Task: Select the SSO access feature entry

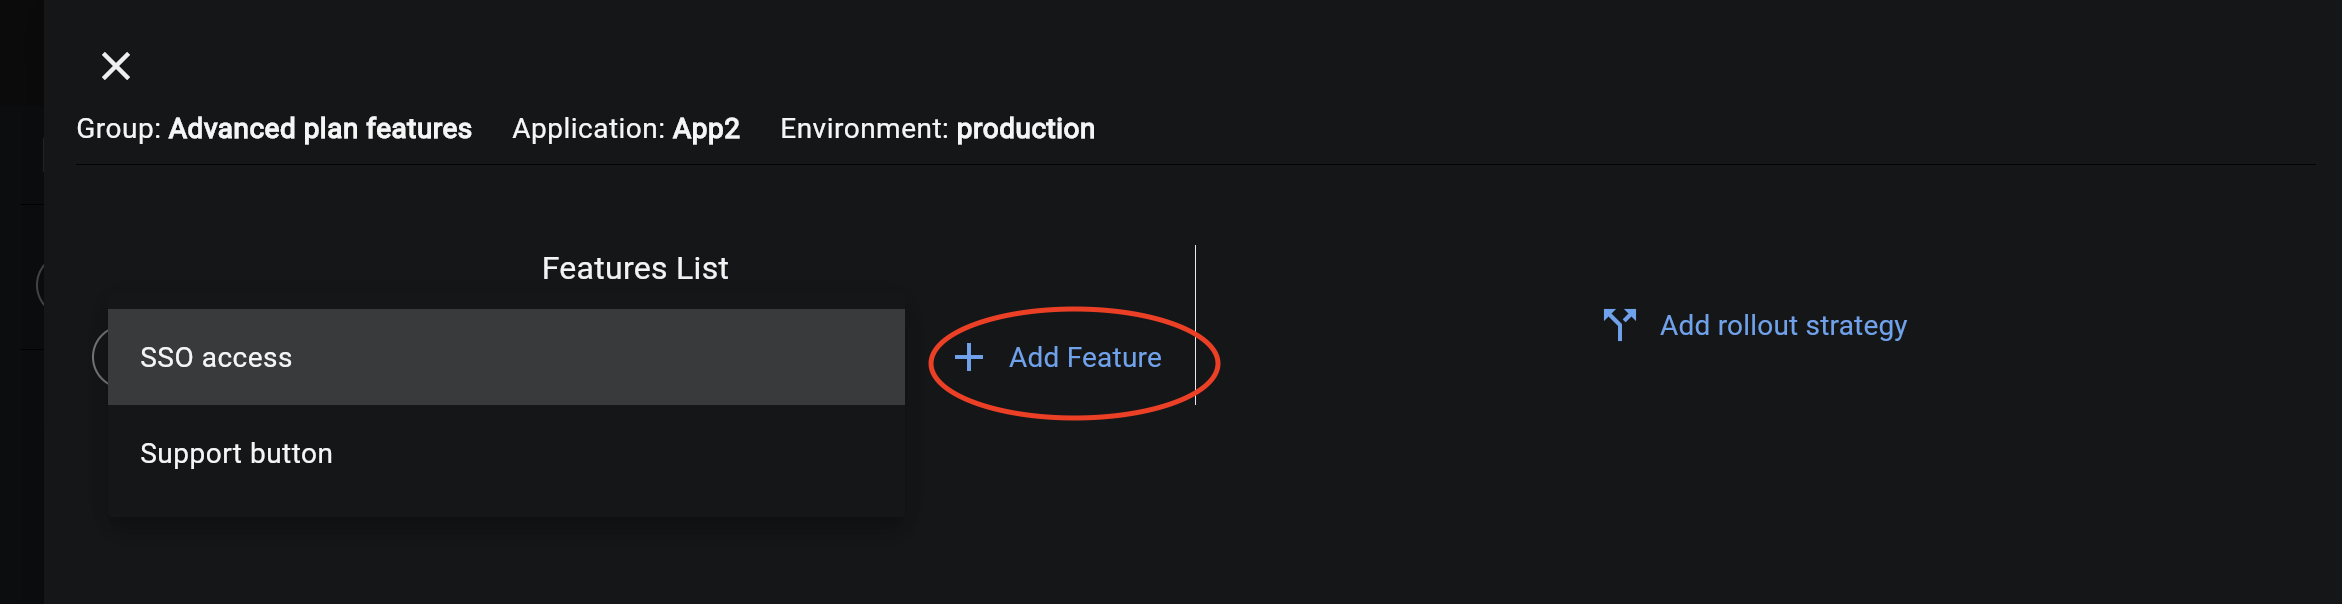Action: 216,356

...

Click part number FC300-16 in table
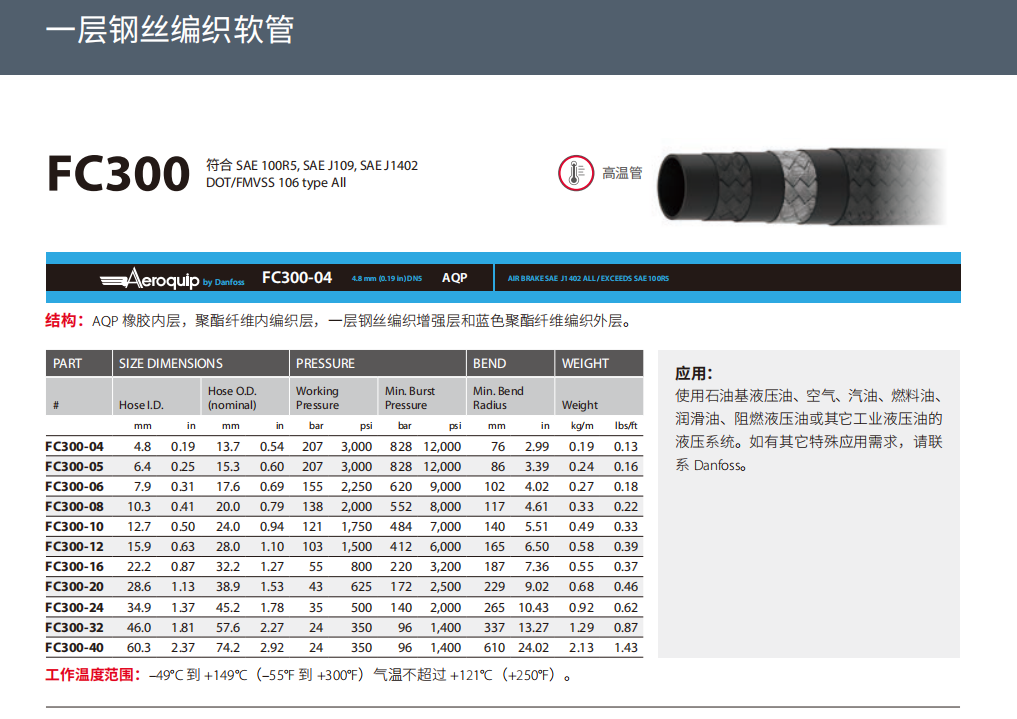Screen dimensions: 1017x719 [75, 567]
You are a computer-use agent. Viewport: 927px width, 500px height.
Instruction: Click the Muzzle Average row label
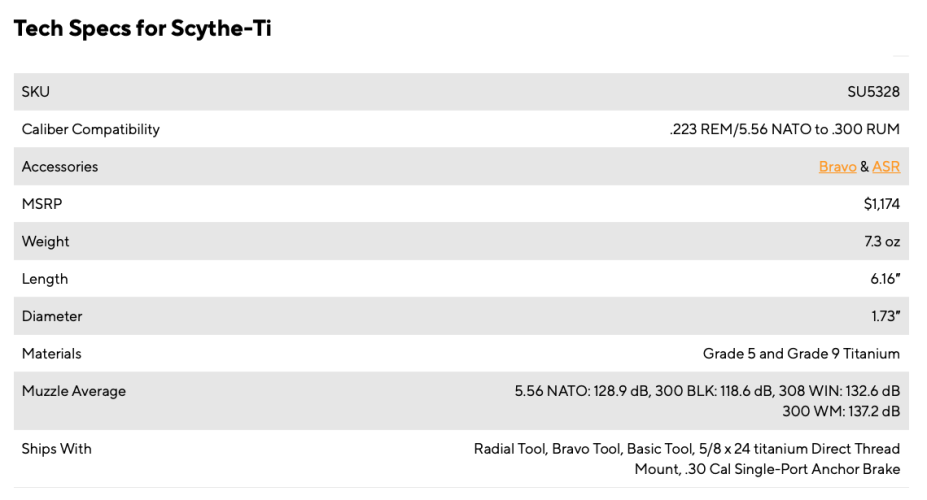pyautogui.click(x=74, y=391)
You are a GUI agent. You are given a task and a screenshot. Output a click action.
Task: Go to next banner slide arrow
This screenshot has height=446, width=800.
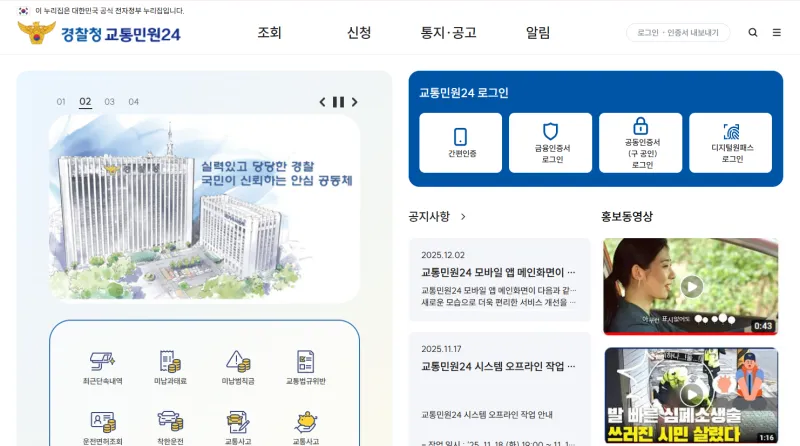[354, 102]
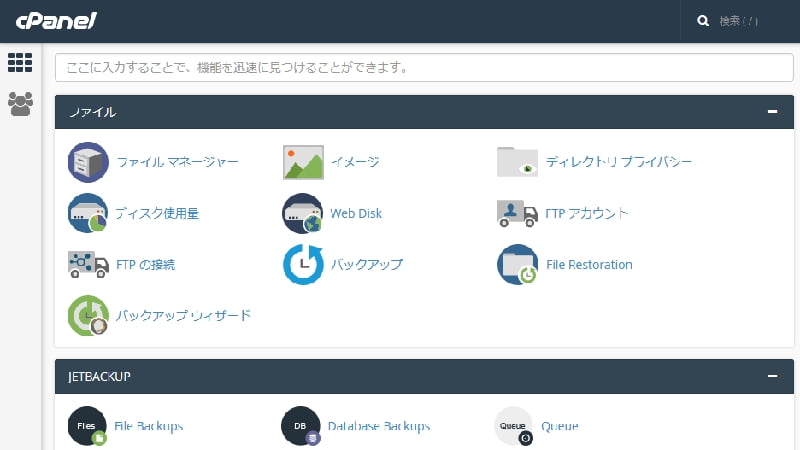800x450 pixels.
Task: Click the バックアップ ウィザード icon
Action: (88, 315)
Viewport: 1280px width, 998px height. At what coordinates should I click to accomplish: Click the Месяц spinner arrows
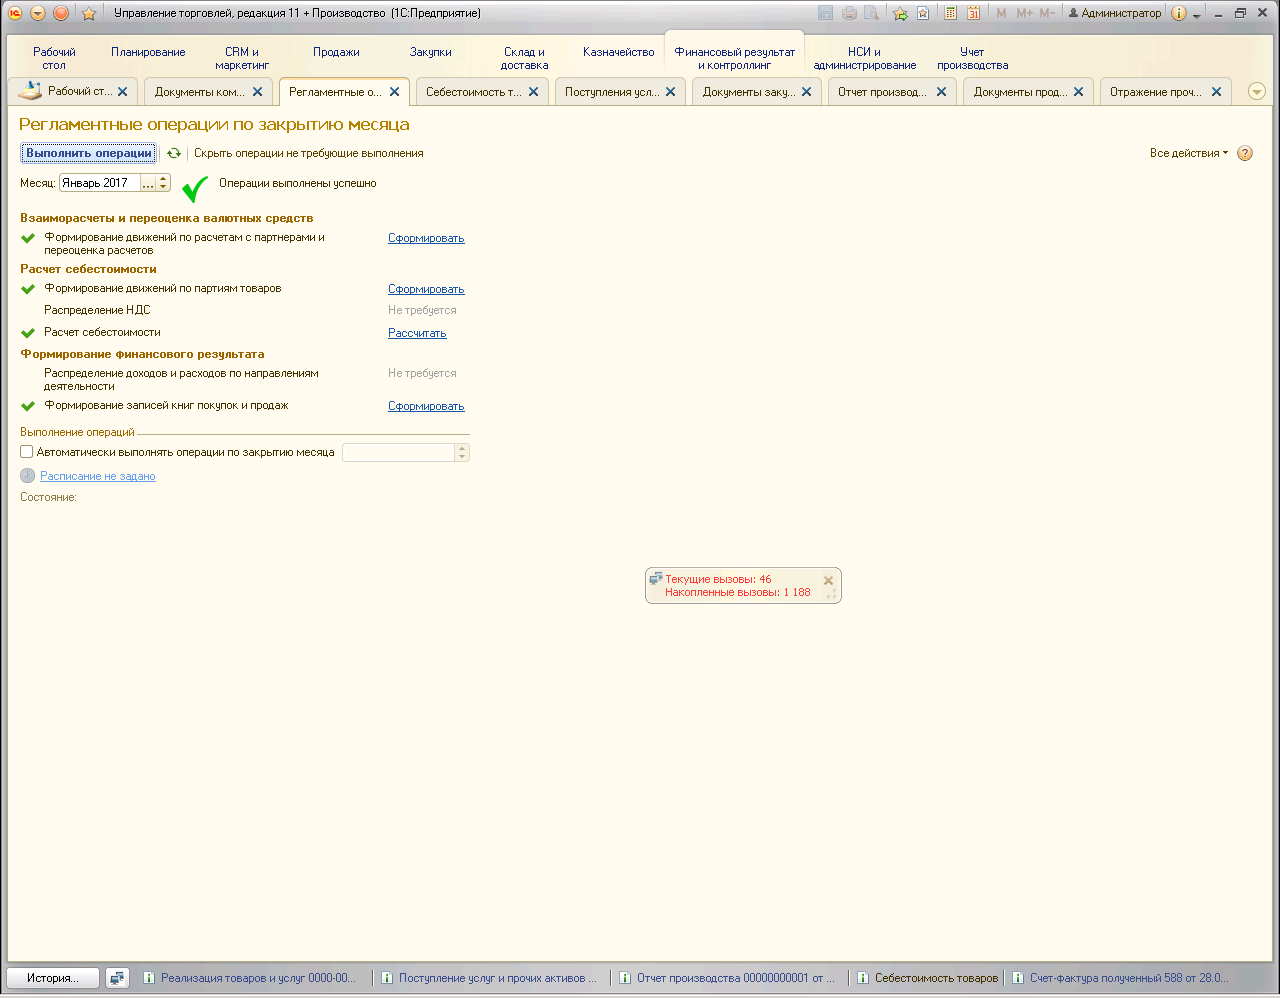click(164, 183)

* [Your objective]
Where does the string "agent" appear in the records above? Return every line that holds it.

* [Output below]
You are a computer-use agent. Viewport: 927px width, 500px height.
You are a GUI agent. You are given a task and a screenshot. Output a click action.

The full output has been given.